Re: GRDDL extraction *to* RDFa

Hi Chimezie,

Chimezie Ogbuji wrote:
> I have a concern that such a transform isn't really a GRDDL transform
> but a generic one, which *results*
> in a GRDDL Source Document (which could refer to a standard [1]
> XHTML/RDFa -> RDF GRDDL transform)

I'm glad you're bringing up these points, as I know that the statement
(hGRDDL instanceof GRDDL) is not necessarily clear or agreeable to all.

> I've always thought of the GRDDL process as a black box where an XML
> dialect goes in and an RDF syntax comes out (RDF/XML currently, though I
> think there
> is an outstanding issue in the author's version to consider other
> serializations of RDF).  The mechanisms by which the transforms are
> registered and the transformation itself constitute the black box.

Correct, I agree with that, though I would say that XHTML+RDFa is just
another syntax for RDF (with extra bells and whistles, like how to
display it so a human can read it.)

> The problem with your scenario as I see it is that it requires an
> expansion of the current definition to include (as output) not only
> 'non-standard' RDF serialization syntaxes (Turtle, N3, TriX, etc..) but
> embedded syntaxes which I'd argue are better served as the *input* to
> GRDDL which results in a 'stand-alone' RDF syntax.

XHTML+RDFa can definitely be the input to some GRDDL transform if you
want raw triples, but that shouldn't be the only way that RDF triples
are gleaned from it. RDFa can and should be a first-class serialization
of RDF.

The way I look at it is: there is no "pure RDF" syntax. N3, RDF/XML,
these are all methods of serializing RDF. A bit like unicode encodings
if you will, where the unicode character (respectively RDF triple) is
always abstract, but its encoding (respectively RDF/XML serialization)
is actually a string of bytes.

Here's another twist on it: some people think N3 is a better way of
expressing RDF than RDF/XML. In that world, it would make sense to
provide a GRDDL transform from RDF/XML to N3, in which case RDF/XML is
now a GRDDL input. That would be awfully recursive, but it all depends
on what we think the "pure" expression of RDF is. I wonder if we really
want to be setting in stone such an opinion, or if we should instead say
"GRDDL outputs some standard carrier of RDF triples, e.g. RDF/XML."

> It seems to me that
> your scenario is really a two phase process (where the first phase is a
> layout transformation and the second is a GRDDL transformation)
> especially since the primary motivation is "preserving the style and
> layout of the page.":
> 
> 1) Transformation from homegrown HTML to XHTML+RDFa (I'd argue by the
> current scope this is not a GRDDL process and could easily be served
> with a <?xml-stylesheet?> instruction *within* the original HTML)
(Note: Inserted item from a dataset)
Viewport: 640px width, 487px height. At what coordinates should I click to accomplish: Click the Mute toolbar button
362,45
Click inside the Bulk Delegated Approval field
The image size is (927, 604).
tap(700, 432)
Yes, though this approach makes the purpose of the transformation very
opaque.

> 2) Transformation from the XHTML+RDFa to 'raw' RDF (used by the RDFa
> browser which itself could be a GRDDL Processor - using an existing [1]
> transform for this process)

In my mind, this second step is not always necessary. In fact, the
transformation to 'raw' RDF discards important contextual information,
which means you wouldn't want this to be the only way to "read" RDFa.
Consider the way the RDFa bookmarklet works: it doesn't GRDDL the
XHTML+RDFa to triples, it actually navigates the DOM tree, looking for
attached triples along the way.

I see this "DOM ornaments" approach as a major way of "reading the
triples" from an RDFa document.

> The only problem with the first step of course is that <?xml-stylesheet
> ?> is more of a suggestion than a 'standard' (even though it is
> supported by most major browsers).

Yes, there is that, plus the fact that it doesn't indicate anything
about *what* this transformation is meant for.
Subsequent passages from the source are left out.